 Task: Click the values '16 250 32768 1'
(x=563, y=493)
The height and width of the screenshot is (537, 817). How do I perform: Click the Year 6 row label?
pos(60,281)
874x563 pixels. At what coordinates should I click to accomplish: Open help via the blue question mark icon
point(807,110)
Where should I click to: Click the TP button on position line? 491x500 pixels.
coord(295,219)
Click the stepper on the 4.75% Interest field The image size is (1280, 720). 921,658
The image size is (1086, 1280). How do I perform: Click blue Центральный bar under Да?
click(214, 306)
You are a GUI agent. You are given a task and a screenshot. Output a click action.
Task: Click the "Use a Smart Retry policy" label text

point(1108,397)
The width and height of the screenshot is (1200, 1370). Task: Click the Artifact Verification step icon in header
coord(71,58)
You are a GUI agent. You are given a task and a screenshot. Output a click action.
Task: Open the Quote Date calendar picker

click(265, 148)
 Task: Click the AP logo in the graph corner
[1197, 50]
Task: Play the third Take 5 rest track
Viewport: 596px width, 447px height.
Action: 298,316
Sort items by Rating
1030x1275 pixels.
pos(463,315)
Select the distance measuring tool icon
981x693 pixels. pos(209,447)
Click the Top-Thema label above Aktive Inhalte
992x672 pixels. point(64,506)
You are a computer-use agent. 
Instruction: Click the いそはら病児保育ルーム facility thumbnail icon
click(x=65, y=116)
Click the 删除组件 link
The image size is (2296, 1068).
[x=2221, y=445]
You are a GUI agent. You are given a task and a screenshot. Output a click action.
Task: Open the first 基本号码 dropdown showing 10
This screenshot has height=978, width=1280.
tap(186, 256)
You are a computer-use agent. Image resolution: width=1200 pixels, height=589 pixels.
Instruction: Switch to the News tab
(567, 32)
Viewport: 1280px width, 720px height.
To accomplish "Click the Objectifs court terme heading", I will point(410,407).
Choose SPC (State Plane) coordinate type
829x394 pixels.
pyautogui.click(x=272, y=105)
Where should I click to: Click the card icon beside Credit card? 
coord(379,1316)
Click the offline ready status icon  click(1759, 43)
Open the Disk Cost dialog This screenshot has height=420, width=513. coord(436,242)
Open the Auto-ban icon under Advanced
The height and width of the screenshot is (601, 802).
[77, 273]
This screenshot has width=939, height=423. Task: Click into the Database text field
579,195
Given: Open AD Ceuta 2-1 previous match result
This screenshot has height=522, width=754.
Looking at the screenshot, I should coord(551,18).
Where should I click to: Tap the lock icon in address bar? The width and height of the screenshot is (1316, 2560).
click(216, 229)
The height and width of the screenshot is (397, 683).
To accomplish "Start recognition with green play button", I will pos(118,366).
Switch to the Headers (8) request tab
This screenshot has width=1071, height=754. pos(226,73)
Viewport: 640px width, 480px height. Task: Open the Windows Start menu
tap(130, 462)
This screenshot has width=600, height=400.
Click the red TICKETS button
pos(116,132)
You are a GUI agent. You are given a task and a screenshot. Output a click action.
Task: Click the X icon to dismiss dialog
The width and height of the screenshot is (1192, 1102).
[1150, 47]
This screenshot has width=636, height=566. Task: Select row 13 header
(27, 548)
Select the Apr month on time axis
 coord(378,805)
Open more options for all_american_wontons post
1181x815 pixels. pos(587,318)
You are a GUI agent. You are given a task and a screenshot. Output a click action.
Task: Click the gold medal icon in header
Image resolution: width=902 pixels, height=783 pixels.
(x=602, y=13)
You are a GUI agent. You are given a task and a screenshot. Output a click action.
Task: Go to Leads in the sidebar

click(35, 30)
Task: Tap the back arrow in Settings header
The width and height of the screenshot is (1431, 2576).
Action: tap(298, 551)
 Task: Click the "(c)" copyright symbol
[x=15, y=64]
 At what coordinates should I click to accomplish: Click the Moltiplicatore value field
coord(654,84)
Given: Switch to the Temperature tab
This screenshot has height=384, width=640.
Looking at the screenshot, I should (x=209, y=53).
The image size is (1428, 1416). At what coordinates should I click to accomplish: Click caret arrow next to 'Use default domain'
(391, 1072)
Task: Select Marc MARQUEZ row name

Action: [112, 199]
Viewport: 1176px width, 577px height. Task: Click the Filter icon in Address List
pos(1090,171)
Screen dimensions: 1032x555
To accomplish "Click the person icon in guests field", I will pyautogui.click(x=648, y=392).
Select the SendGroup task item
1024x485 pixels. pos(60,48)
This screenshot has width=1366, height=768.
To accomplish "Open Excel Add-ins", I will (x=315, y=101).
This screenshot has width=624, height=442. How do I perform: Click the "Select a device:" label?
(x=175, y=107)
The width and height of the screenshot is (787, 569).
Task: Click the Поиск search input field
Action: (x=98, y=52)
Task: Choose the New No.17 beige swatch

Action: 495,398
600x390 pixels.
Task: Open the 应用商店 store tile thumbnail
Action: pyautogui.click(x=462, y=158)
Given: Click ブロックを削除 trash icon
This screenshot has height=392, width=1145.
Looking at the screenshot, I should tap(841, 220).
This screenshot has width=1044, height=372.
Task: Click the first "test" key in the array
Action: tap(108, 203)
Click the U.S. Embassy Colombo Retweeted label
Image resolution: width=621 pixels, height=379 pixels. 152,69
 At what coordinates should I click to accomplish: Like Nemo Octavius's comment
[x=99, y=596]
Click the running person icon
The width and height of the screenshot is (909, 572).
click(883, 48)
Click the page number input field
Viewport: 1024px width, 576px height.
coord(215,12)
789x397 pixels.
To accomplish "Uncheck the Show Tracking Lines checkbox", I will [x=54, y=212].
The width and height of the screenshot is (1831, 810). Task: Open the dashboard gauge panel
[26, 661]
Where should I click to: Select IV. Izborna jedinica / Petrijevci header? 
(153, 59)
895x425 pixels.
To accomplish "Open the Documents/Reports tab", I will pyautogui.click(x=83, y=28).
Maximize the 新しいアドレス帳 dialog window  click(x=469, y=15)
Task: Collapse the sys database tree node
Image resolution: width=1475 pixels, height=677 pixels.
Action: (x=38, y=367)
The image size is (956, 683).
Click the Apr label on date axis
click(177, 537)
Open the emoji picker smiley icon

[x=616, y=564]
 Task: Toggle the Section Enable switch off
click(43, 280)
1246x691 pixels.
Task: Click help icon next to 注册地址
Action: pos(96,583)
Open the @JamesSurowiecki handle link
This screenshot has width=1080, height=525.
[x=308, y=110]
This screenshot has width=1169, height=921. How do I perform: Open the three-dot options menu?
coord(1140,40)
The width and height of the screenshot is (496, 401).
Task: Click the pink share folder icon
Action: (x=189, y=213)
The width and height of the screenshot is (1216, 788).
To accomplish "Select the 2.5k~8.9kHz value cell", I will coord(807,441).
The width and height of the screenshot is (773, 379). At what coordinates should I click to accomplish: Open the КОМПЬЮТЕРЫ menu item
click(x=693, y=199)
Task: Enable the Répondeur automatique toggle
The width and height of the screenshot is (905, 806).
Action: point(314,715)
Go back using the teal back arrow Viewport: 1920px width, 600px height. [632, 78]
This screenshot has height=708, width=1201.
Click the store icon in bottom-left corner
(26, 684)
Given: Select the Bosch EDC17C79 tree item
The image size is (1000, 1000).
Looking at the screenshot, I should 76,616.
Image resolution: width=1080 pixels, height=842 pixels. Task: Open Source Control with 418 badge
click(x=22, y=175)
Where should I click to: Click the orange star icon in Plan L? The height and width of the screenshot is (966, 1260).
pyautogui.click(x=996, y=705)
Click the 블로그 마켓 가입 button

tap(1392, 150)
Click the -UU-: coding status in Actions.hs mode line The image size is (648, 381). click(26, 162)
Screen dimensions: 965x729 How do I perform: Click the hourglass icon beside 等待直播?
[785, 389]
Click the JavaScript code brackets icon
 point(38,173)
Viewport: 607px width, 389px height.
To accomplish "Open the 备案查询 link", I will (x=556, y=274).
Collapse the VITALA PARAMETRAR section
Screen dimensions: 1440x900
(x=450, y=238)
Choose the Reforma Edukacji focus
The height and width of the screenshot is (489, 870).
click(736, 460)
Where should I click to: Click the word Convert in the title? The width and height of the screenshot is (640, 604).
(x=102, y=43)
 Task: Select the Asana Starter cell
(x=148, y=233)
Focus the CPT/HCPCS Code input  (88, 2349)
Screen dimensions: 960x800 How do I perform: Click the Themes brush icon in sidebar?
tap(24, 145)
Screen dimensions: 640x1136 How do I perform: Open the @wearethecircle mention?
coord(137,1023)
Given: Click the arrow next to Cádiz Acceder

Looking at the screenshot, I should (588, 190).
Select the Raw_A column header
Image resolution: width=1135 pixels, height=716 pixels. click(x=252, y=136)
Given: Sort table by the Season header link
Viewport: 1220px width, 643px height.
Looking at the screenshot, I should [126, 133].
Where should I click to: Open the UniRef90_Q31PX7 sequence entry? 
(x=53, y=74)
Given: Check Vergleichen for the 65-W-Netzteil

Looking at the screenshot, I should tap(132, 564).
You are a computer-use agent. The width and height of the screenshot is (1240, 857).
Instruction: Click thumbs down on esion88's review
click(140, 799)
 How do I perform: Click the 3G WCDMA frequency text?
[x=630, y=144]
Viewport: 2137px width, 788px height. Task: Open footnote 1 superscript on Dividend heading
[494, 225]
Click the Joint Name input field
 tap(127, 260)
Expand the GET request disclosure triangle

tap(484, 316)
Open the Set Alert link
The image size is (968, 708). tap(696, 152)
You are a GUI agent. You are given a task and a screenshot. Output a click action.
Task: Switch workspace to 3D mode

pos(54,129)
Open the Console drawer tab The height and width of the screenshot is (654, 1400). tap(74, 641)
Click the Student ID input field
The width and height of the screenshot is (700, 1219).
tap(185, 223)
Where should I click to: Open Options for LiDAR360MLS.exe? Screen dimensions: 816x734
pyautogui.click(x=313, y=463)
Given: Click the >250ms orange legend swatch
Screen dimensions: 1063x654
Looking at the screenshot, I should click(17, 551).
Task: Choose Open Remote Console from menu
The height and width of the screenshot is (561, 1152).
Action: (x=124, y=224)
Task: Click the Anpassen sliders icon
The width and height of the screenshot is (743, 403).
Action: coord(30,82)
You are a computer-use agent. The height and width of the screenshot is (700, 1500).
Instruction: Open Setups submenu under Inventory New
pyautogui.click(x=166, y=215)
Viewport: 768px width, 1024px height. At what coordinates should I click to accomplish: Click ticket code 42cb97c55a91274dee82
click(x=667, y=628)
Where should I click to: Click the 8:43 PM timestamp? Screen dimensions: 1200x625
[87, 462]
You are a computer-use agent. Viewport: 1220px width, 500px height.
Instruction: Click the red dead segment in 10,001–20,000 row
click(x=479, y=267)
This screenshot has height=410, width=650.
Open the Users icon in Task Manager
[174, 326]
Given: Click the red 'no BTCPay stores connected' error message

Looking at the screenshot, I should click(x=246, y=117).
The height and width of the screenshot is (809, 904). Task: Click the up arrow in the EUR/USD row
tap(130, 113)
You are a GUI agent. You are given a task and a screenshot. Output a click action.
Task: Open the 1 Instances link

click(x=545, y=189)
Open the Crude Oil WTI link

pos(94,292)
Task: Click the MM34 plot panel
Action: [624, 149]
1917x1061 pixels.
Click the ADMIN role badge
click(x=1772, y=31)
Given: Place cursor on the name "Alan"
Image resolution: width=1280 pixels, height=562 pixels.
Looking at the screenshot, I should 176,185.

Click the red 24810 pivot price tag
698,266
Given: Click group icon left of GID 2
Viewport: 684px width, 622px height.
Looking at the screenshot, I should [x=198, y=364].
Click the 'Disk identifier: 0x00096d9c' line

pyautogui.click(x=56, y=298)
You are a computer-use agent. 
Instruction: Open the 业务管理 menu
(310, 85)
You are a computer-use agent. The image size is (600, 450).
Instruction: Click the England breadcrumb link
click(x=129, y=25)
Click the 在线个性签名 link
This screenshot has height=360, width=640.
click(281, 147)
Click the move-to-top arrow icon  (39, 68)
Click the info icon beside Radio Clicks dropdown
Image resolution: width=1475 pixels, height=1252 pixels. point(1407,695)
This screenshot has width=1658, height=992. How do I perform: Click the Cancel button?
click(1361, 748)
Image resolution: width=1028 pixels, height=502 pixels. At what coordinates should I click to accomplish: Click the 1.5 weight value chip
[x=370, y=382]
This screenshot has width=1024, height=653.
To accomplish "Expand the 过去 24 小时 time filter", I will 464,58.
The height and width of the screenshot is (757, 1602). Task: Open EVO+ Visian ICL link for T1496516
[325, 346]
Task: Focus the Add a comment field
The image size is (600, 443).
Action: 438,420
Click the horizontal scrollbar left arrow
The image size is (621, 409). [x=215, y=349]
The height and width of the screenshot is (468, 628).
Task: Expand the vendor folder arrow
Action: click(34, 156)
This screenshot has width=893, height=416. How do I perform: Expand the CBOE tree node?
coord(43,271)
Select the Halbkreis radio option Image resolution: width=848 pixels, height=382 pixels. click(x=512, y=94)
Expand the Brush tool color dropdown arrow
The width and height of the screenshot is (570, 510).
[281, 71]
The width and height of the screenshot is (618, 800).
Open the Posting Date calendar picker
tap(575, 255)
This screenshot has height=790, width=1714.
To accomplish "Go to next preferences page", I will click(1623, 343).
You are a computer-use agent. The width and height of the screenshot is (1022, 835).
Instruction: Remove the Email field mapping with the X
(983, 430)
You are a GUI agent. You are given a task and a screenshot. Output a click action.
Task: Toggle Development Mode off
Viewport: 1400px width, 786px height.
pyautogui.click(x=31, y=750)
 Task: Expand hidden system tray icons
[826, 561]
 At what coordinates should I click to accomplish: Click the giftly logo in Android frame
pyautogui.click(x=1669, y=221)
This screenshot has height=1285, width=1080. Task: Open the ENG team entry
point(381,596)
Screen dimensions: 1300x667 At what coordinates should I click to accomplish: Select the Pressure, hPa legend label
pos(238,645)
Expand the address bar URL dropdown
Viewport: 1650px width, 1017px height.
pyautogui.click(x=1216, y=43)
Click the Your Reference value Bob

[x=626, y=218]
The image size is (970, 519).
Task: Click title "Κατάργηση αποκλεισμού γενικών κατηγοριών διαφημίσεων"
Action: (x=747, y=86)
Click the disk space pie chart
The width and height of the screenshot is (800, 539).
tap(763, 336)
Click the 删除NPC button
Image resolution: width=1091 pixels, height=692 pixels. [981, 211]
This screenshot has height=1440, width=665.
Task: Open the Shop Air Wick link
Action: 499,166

+===+

Only lines with the word "computer" count here; copy every one from the records.

You are a computer-use agent. 
You are a computer-use agent. Image resolution: width=1200 pixels, height=589 pixels.
You are a computer-use agent. The width and height of the screenshot is (1240, 857).
You are a computer-use agent. The height and width of the screenshot is (700, 1500).
You are a computer-use agent. Viewport: 1220px width, 500px height.
You are a computer-use agent. 
You are a computer-use agent. The image size is (600, 450).
You are a computer-use agent. The width and height of the screenshot is (1022, 835).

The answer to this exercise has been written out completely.